With the huge increase in diabesity and escalating healthcare costs, bariatric surgery has been proposed as a cost-effective method for tackling this problem. The Office of Health Economics (2010) has proposed that:
“… if 25% of eligible patients were offered surgery the potential savings, direct and indirect, could be between £382 million and £1295 million within three years.”
Clearly, this must be balanced against the fact that were every eligible person granted surgery this would consume 70% of the entire NHS budget (Seymour et al, 2010).
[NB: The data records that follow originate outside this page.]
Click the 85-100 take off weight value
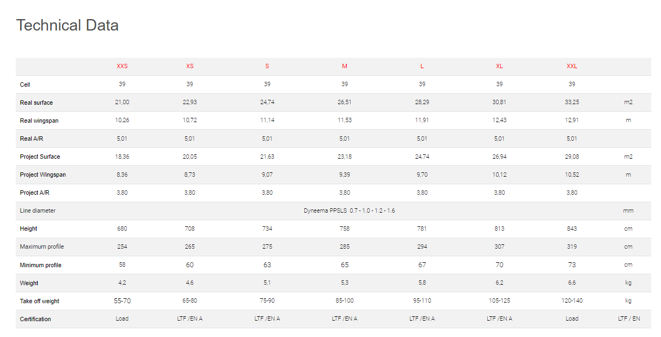This screenshot has width=661, height=337. (345, 301)
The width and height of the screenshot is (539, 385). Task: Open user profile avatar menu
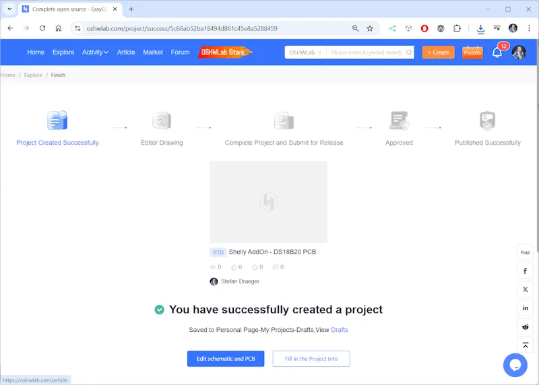(518, 53)
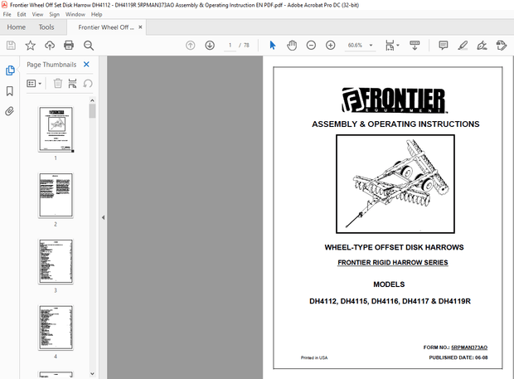Select the page 3 thumbnail
Viewport: 514px width, 379px height.
(x=56, y=260)
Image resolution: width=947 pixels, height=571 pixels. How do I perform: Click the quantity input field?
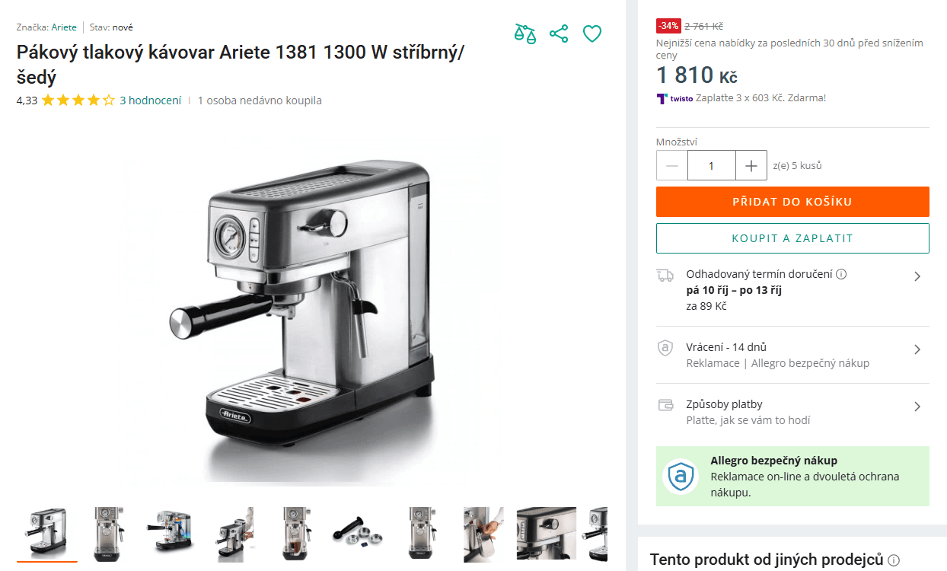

In an effort to make the best possible use of resources, guidelines have been developed, including guidance from NICE (2006), outlined in Box 1.
On the basis of strong clinical evidence the International Diabetes Federation Taskforce called for national guidelines for bariatric surgery in people with type 2 diabetes and a BMI of 35 kg/m2 or more (Dixon et al, 2011). Villamizar and Pryor (2011) advocate a relaxing of referral criteria to include patients with a BMI of 30 kg/m2 or above but it remains to be seen whether UK guidelines change. The difficulty will be persuading policy makers to invest money in the short-term in order to achieve long-term gain.
On a personal level, type 2 diabetes is a self-managed condition (Graffy et al, 2009) and current health policy encourages clinicians to engage patients in the decision-making process (DH, 2010). There is evidence that the health of obese people with type 2 diabetes benefits substantially from bariatric surgery (Sjöström et al, 2007; Buchwald et al, 2009), as well as improving other cardiovascular risks including hypertension, dyslipidaemia and sleep apnoea and other quality of life measures (Buchwald et al, 2004). These are powerful arguments for the use of bariatric surgery in the management of obese people with type 2 diabetes.
Bariatric surgery does not remove the need for people with type 2 diabetes to make lifestyle changes; indeed this is vital to the ultimate success of surgery. Strict selection criteria are required but I would argue that many more people with type 2 diabetes would benefit from this treatment.